274 . Le don d'ubiquité est la récompense qui nous est promise ici-bas par la technoscience. Nous pouvons regarder le monde entier défiler sous nos yeux, confortablement assis dans une automobile ou un avion ou bien devant un écran, dans un élargissement de la perspective qui offre un champ de vision illimité. Mais le pouvoir ne cesse de prendre de la hauteur, et si les stratégies d'aménagement du territoire au XX° siècle se faisaient à partir de la vue d'avion, celles-ci opèrent à présent à partir de la vue par satellite, laissant la première au passagers des vols aériens devenus bon marché. L'ubiquité effective reste toujours propre au souverain, dans ses expressions technologiques modernes qui nous tracent implacablement. Nous avons toujours secrètement rêvé d'être des Dieux, la puissance du spectacle est de nous faire croire que nous y sommes arrivés. En réalité, il nous a transformés en rats de laboratoire.

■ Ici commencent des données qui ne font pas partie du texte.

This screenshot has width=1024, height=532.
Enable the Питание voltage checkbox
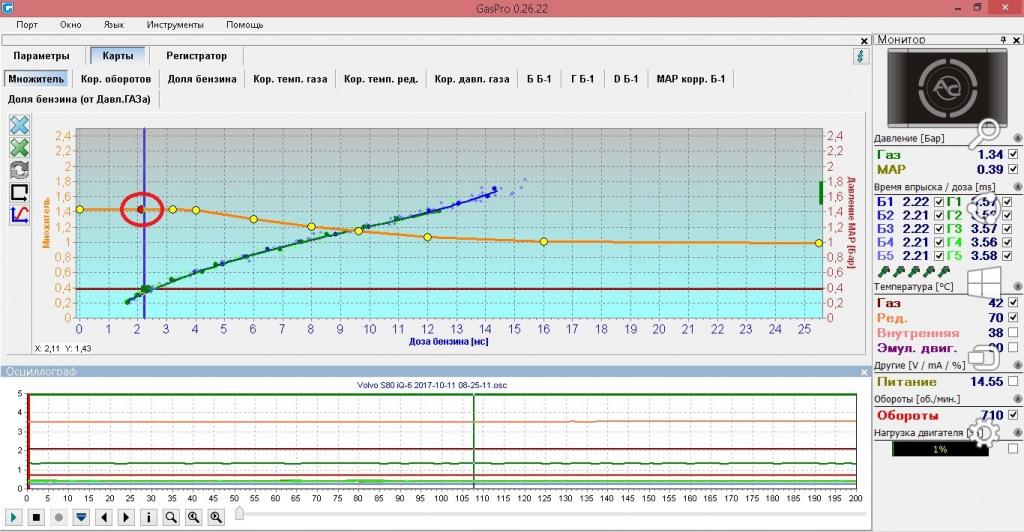coord(1014,381)
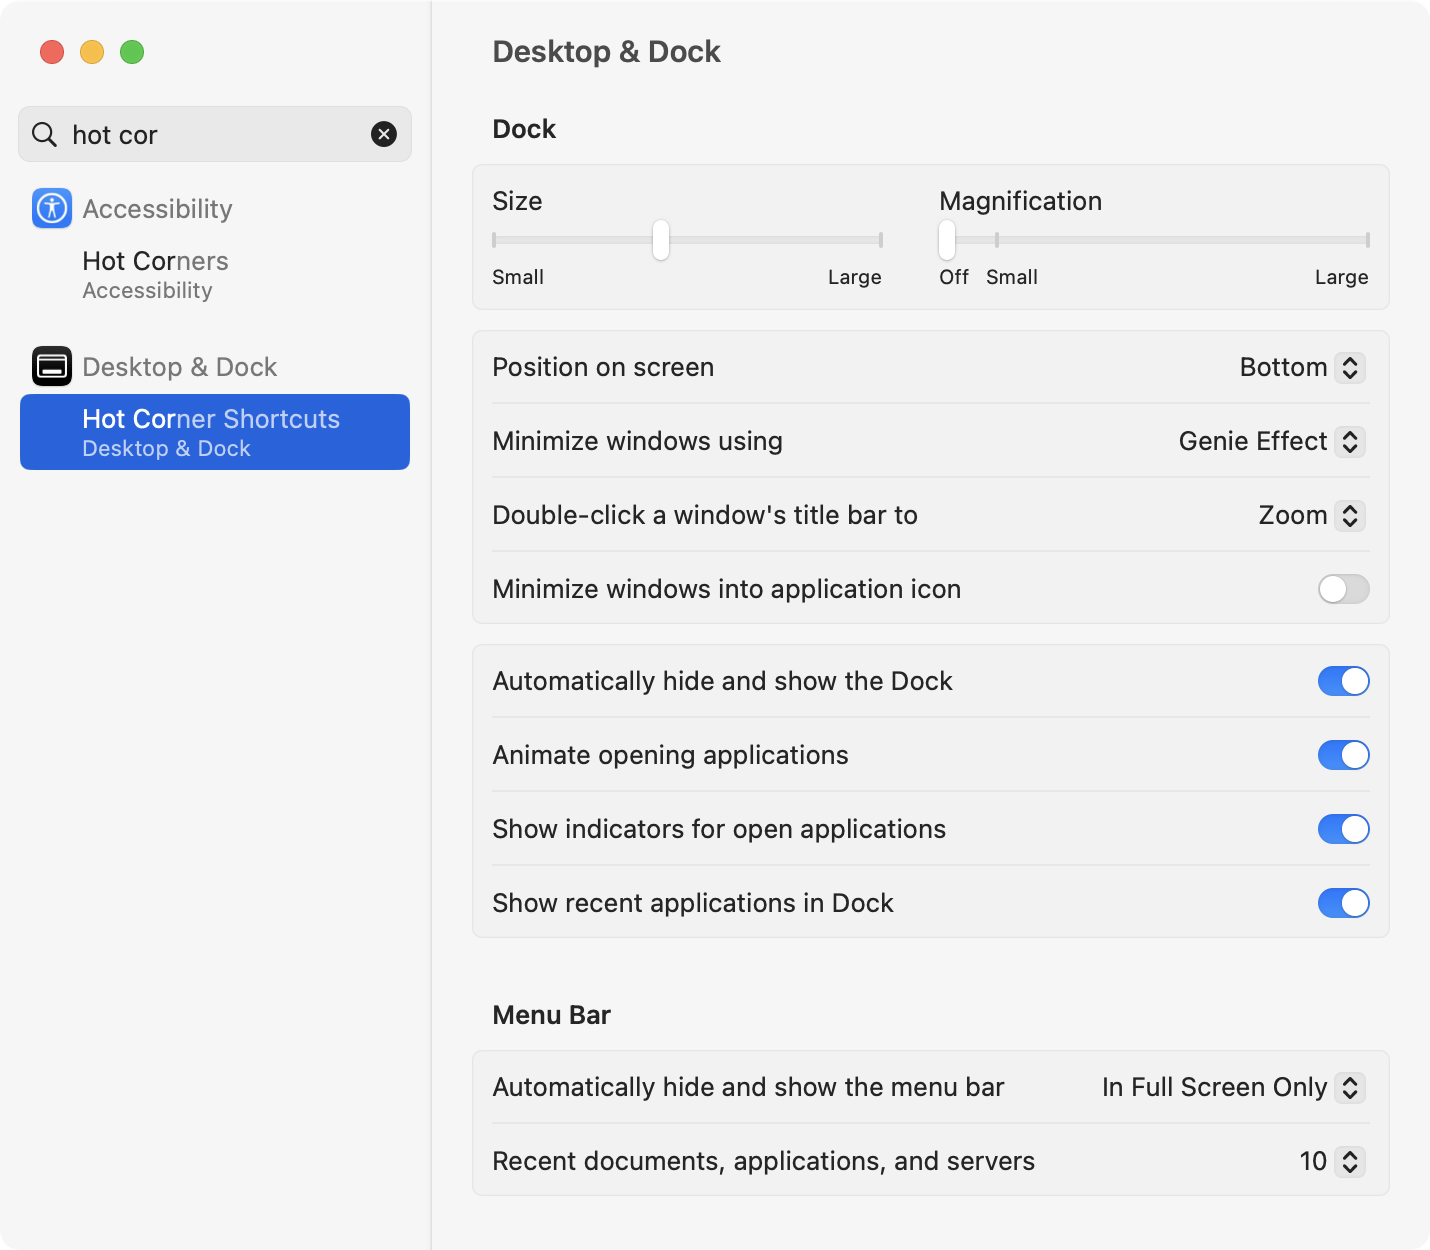Select Hot Corners Accessibility search result
This screenshot has width=1430, height=1250.
tap(155, 275)
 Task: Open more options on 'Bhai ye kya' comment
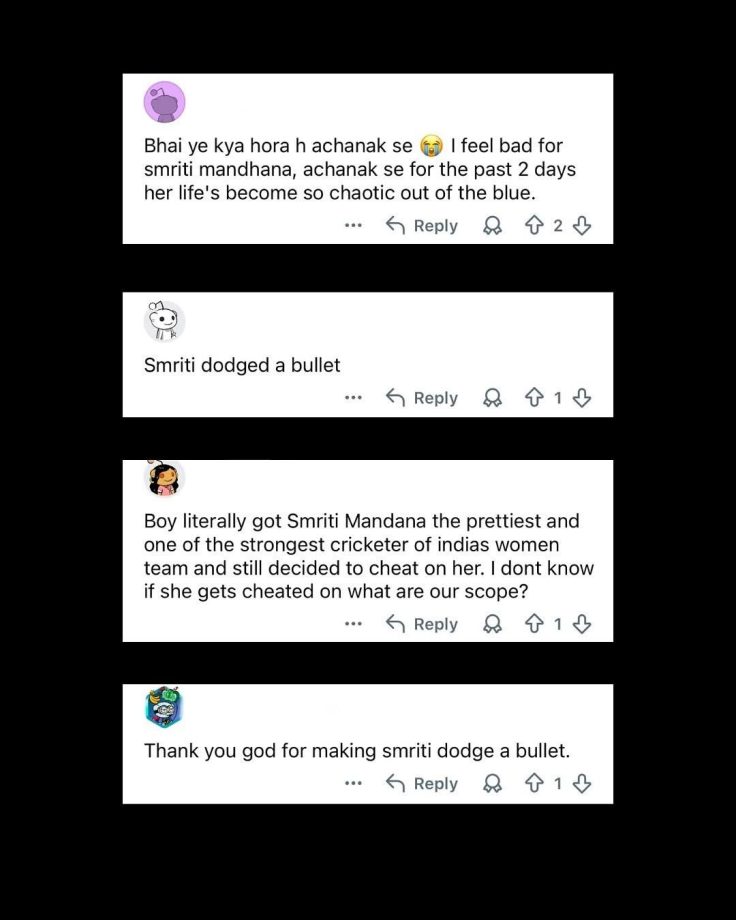click(352, 226)
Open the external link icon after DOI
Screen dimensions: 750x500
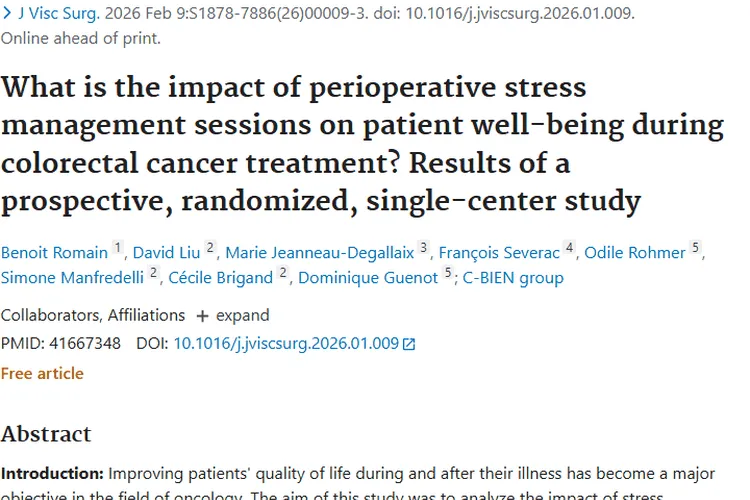click(x=408, y=344)
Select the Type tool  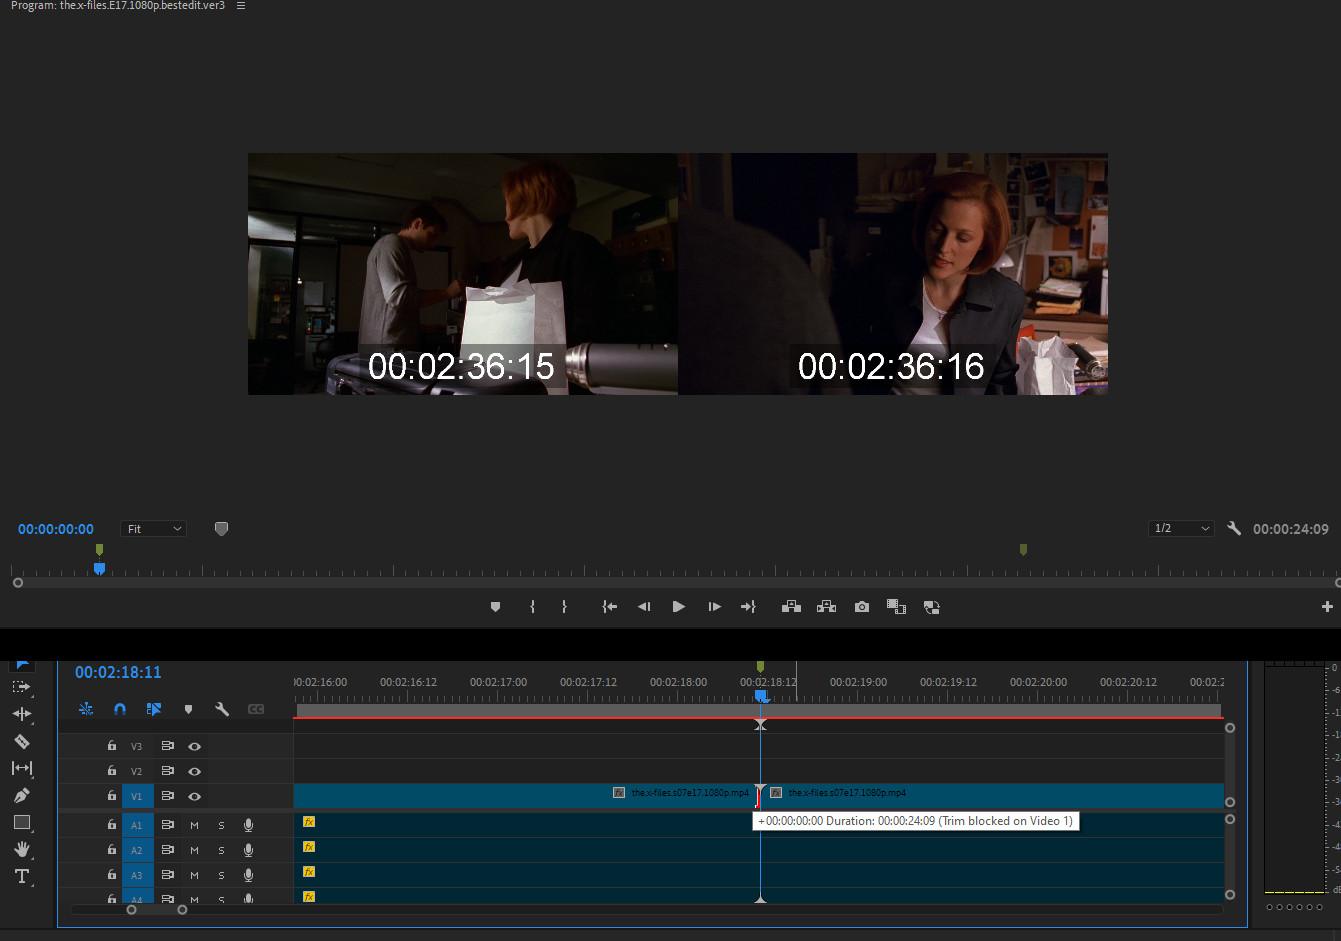22,876
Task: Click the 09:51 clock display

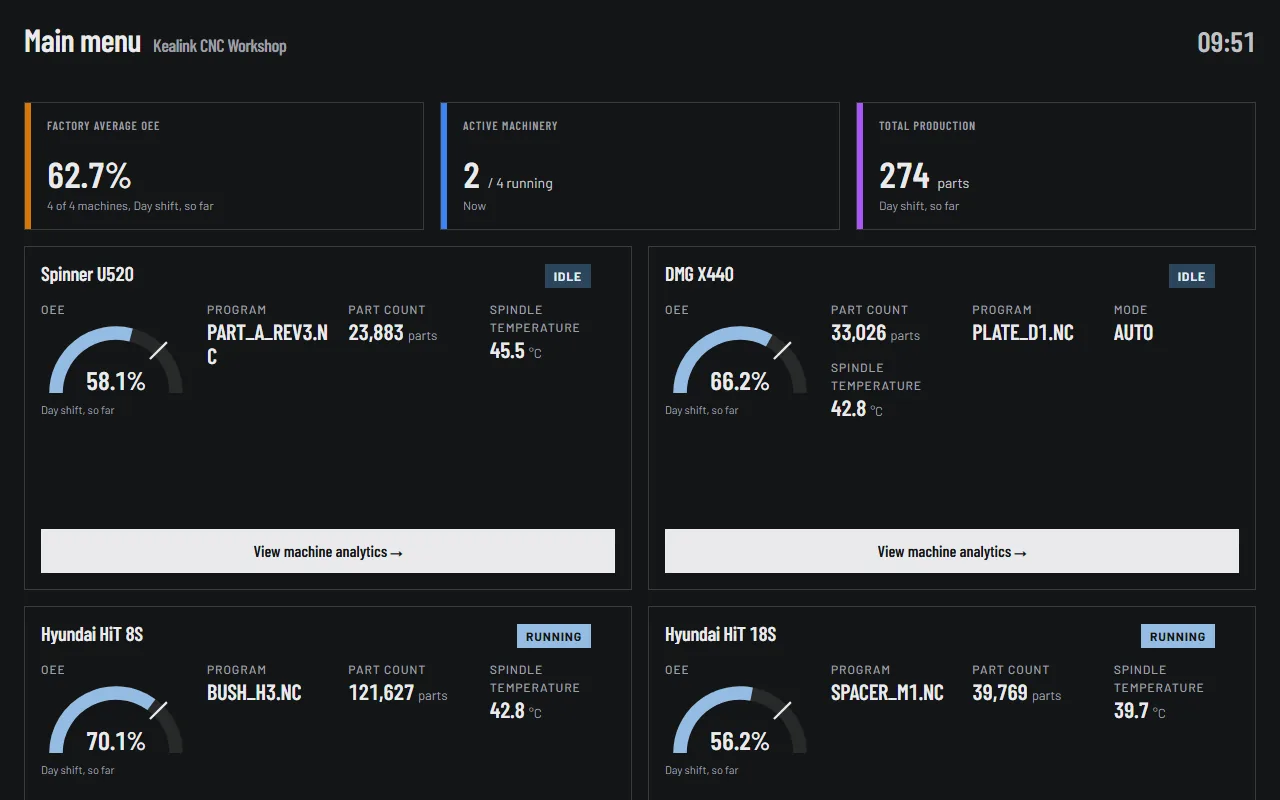Action: point(1226,42)
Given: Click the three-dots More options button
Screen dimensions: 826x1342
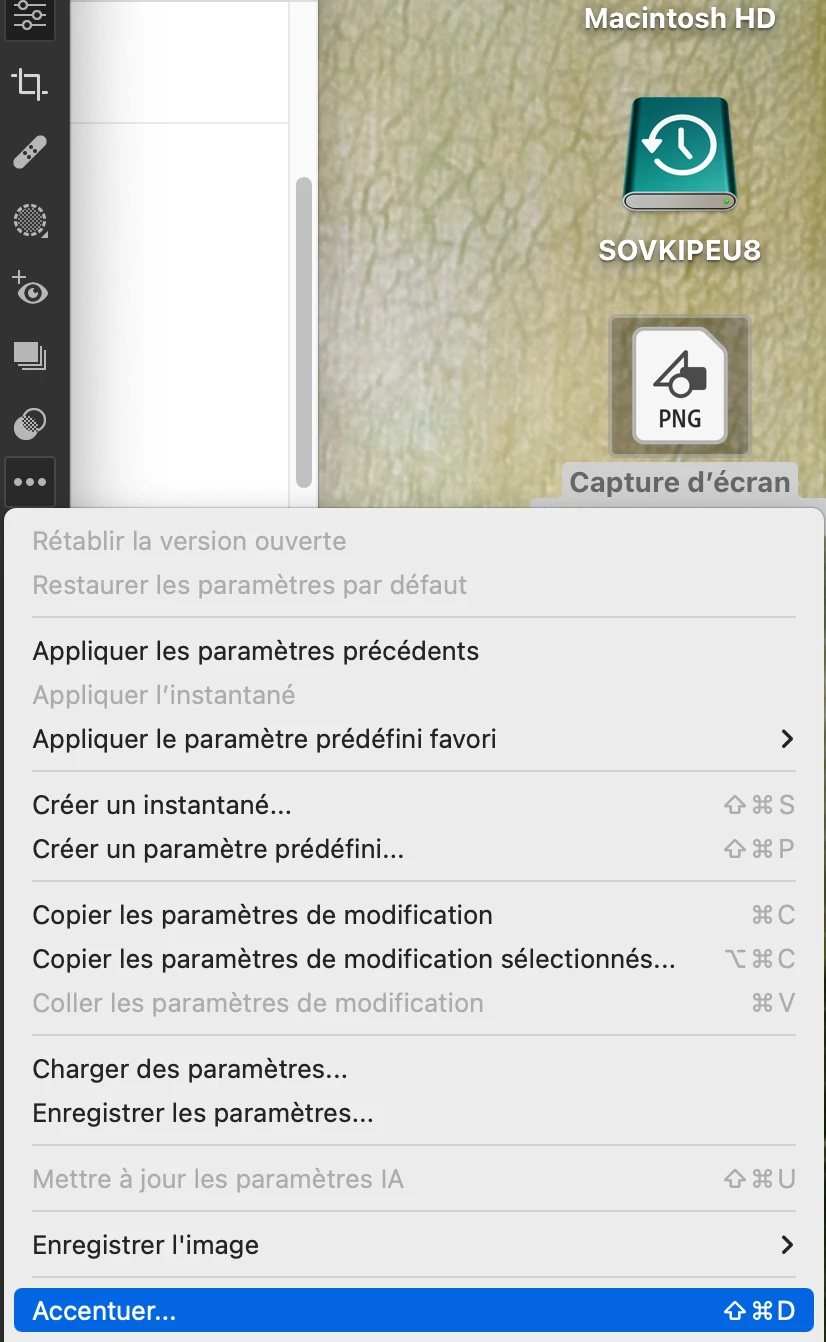Looking at the screenshot, I should tap(30, 482).
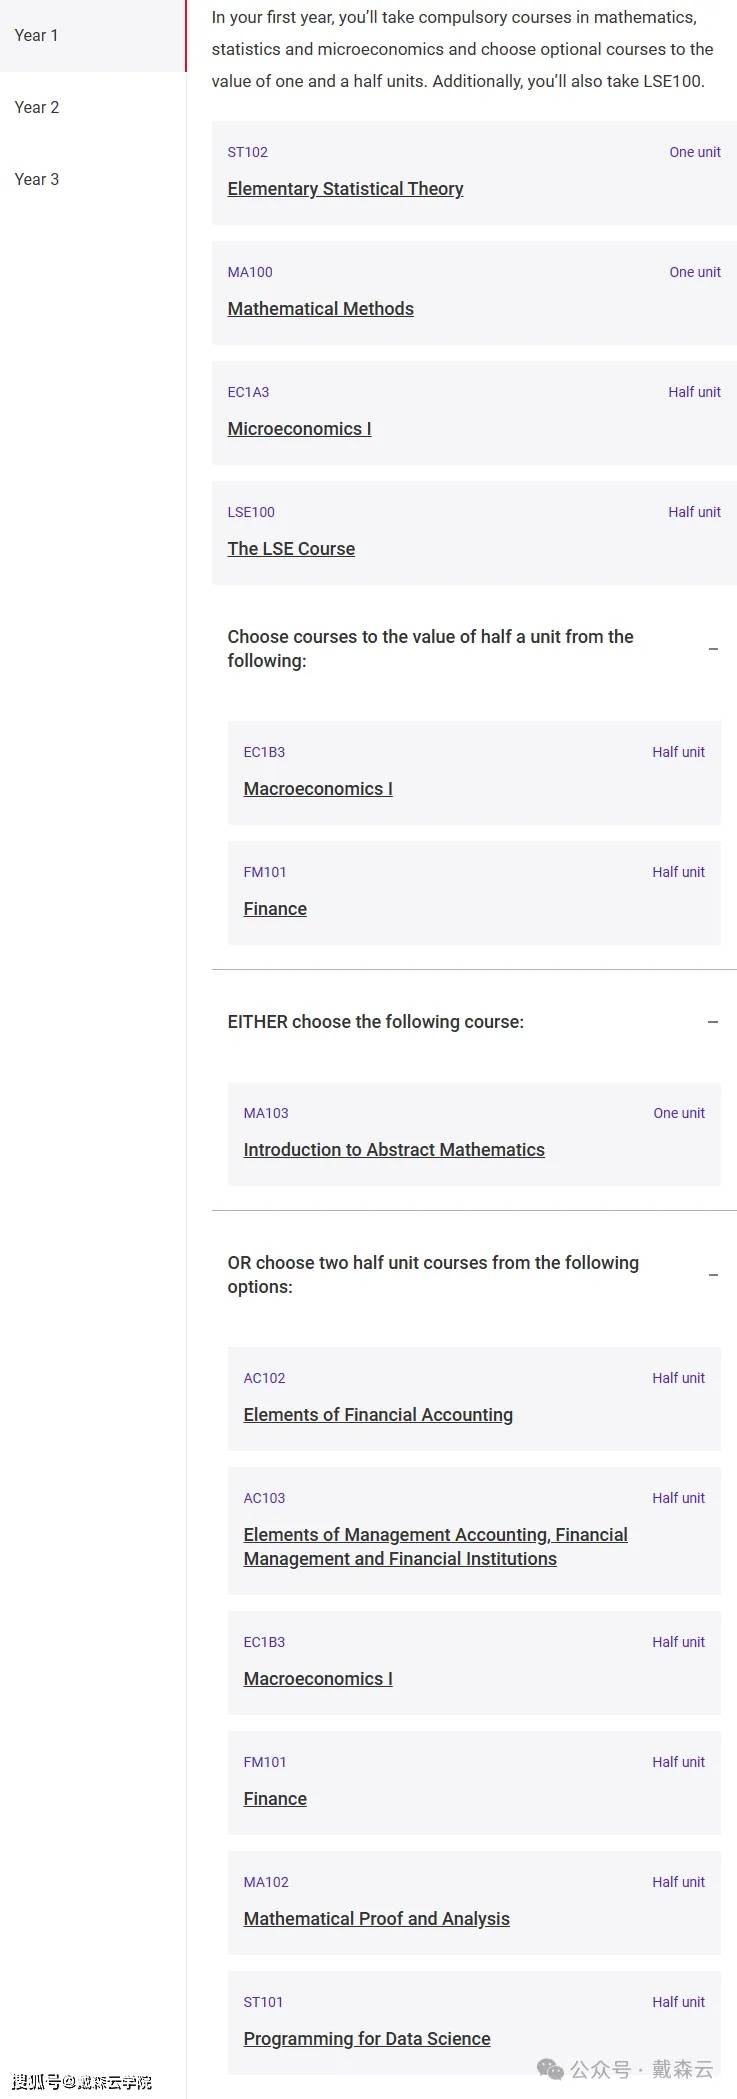737x2099 pixels.
Task: Click the Sohu account watermark text
Action: point(82,2082)
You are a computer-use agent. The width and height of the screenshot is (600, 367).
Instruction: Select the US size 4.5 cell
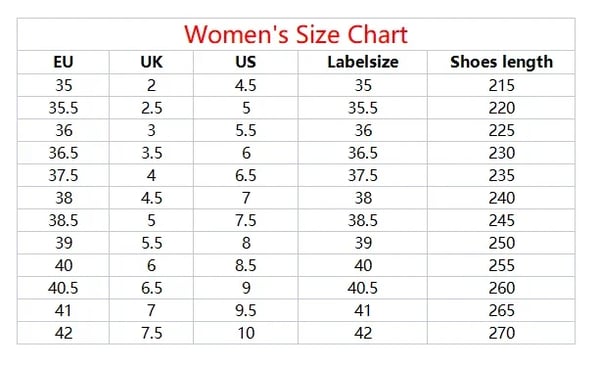click(245, 85)
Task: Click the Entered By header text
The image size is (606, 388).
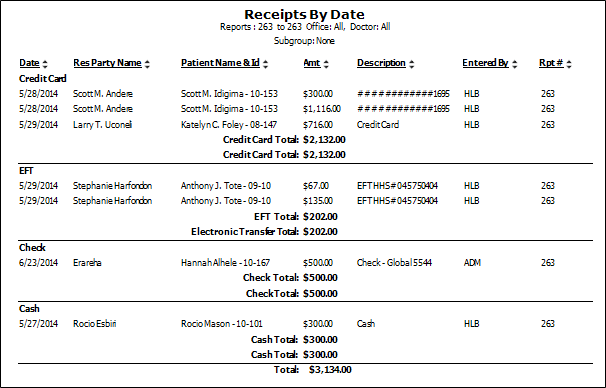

Pieter Breughel, par exemple, peint des paysans dans un geste audacieux à une époque où ses confrères se contentent de montrer des personnages bibliques ou les grands de ce monde. Là où ceux ci n'ont produit que des images, Breughel rend sensible des formes de vie. Il est outre remarquable que dans la plupart des tableaux, il n'y ait pas de personnage principal, même Jésus n'y est qu'une figure parmi tant d'autres. Breughel était habité par un monde, qui n'était pas celui des dominants.
Tout doit être fait pour nous distraire, le pas décisif ayant été franchi avec la production d'appareils conçus pour que chaque individu soit constamment distrait, de son environnement, de ses proches, de sa propre vie ... La distraction cultive alors l'absence au monde.
On a jamais autant construit dans le monde à toutes fins de le rendre inhabitable.